**TASK REQUIREMENTS**
Reproduce the part of the college move-in passage starting with "I'm a planner" and going on through "small farm animal.".

I'm a planner by nature. Since he decided on the college he wanted to attend, I've been buying toiletries and other things he'll need for school a little at a time. Suffice to say that in late August, there is a big pile of bags, boxes and storage bins in the middle of his bedroom. I think he has enough body wash, deodorant and lotion to choke a small farm animal.
But as the time for the pending move draws closer, each trip to his room to add something else to the pile feels a little more melancholy. Part of it is the realization that my "little" boy is well on his way to adulthood. Part of it is the flashback to my own pile of college necessaries as my college move-in day drew closer. My parents had taken me shopping to get a little fridge, a stereo with a cassette player (don't laugh) and a typewriter, but it's only now as I get ready to untie the apron strings myself that I identify with what they might have been thinking as the pile started getting bigger. Did my mom ask herself if she'd given me everything I needed emotionally to survive in the world outside of our little town? Was dad secretly wondering if I'd remember to eat on a regular? Did they worry that I'd be a menace to my room and dorm mates with my quirky habits? Were they concerned that I wouldn't study but instead party like it was going out of style? I know all these things have crossed my mind in the last few weeks - and more.

Coordinate data for items:
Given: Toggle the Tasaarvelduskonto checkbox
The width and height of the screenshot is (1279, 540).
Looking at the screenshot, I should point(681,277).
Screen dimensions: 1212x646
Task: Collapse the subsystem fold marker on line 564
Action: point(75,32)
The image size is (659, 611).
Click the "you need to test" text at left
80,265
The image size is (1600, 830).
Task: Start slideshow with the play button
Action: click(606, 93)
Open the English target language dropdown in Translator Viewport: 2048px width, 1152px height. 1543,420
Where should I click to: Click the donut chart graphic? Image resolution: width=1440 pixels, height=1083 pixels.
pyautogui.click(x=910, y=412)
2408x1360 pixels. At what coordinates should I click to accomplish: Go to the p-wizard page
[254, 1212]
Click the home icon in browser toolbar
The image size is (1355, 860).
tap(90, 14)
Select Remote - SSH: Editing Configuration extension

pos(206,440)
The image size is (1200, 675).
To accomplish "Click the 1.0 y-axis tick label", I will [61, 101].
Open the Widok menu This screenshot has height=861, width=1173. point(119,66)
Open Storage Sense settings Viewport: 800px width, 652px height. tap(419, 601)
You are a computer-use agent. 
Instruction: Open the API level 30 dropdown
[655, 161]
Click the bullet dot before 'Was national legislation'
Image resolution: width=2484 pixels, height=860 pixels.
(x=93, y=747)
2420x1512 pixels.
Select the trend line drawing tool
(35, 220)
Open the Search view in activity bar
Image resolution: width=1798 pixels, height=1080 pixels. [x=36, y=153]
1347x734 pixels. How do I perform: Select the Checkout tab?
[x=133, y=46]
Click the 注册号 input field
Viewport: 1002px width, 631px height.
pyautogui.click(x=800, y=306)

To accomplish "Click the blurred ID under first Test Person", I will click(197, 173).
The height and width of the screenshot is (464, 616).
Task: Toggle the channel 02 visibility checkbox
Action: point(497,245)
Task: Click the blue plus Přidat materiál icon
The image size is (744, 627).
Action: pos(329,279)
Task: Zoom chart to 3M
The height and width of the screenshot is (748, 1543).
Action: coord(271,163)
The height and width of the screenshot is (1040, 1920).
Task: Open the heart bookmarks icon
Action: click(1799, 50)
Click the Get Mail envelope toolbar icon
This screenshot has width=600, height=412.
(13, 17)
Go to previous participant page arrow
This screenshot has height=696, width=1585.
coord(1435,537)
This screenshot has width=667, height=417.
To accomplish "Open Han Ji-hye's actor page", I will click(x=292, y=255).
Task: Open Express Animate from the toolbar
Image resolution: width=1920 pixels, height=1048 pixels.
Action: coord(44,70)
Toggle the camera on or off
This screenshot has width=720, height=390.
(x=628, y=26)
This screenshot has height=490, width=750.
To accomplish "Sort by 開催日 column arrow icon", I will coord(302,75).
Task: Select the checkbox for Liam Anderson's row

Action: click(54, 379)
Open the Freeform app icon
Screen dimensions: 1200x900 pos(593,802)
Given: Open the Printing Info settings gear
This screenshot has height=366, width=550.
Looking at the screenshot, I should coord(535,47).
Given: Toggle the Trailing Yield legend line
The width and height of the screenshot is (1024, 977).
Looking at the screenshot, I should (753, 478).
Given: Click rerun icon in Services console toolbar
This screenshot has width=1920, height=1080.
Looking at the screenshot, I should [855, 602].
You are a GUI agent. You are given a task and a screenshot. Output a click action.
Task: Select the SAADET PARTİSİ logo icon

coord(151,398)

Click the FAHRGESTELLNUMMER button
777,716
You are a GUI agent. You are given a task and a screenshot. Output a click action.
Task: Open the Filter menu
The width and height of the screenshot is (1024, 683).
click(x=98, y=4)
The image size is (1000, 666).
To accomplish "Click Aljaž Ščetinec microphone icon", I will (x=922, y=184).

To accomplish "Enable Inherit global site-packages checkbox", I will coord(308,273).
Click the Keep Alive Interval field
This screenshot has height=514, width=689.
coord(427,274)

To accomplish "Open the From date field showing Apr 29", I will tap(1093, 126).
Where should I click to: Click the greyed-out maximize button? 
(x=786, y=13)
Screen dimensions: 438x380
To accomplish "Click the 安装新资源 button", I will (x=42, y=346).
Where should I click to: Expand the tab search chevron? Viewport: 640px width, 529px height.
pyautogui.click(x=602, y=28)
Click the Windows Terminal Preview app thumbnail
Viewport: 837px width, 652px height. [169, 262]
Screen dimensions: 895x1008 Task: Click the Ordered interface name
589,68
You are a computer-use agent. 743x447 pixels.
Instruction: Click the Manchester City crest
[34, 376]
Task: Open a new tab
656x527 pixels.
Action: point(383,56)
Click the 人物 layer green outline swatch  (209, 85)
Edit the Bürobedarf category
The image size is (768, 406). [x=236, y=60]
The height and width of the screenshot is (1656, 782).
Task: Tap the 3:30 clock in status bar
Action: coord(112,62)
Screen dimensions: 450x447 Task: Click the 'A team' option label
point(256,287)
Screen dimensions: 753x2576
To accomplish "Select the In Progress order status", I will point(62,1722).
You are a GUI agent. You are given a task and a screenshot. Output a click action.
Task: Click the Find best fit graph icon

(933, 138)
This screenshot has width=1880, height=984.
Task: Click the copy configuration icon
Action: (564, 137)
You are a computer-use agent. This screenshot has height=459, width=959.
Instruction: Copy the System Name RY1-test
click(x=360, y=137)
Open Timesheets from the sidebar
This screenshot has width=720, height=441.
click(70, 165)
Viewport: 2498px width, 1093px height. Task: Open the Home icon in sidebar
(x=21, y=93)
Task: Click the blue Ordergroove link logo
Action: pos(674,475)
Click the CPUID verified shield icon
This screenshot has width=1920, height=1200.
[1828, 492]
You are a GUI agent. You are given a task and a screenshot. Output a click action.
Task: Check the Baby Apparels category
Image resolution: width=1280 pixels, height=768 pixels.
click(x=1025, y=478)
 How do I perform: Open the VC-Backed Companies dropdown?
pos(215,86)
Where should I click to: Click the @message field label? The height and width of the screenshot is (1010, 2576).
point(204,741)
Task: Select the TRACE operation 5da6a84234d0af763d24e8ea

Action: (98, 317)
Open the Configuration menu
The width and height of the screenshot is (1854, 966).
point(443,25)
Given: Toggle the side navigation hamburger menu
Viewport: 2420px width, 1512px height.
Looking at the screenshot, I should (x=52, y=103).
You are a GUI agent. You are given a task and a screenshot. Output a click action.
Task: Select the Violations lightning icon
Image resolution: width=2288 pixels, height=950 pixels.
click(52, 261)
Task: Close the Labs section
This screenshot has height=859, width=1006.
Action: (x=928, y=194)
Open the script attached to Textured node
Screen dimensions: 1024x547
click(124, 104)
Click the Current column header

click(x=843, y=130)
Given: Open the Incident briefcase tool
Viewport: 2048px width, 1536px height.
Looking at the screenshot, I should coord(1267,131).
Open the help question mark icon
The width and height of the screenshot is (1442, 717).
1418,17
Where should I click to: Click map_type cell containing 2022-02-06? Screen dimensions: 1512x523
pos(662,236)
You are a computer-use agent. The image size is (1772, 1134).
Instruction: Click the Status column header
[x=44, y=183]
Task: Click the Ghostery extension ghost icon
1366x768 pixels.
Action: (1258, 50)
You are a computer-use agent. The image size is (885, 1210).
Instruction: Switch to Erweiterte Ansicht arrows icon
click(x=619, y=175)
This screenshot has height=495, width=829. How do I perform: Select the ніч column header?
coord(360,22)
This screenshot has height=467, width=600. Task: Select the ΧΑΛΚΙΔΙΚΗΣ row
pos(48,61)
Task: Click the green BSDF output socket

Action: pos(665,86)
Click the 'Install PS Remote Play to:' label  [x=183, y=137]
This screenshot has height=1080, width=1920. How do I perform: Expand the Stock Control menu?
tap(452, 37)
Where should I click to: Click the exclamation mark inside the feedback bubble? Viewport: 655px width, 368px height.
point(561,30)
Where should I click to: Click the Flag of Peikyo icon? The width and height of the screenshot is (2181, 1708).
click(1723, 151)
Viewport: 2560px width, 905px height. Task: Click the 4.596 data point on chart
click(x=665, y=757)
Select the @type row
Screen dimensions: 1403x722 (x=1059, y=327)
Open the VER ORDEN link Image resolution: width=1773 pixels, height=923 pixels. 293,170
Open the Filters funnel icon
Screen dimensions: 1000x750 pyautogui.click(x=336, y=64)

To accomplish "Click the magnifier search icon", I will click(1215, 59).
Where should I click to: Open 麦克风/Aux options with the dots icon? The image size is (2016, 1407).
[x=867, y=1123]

**ANSWER TO THIS TASK**
I'm a planner by nature. Since he decided on the college he wanted to attend, I've been buying toiletries and other things he'll need for school a little at a time. Suffice to say that in late August, there is a big pile of bags, boxes and storage bins in the middle of his bedroom. I think he has enough body wash, deodorant and lotion to choke a small farm animal.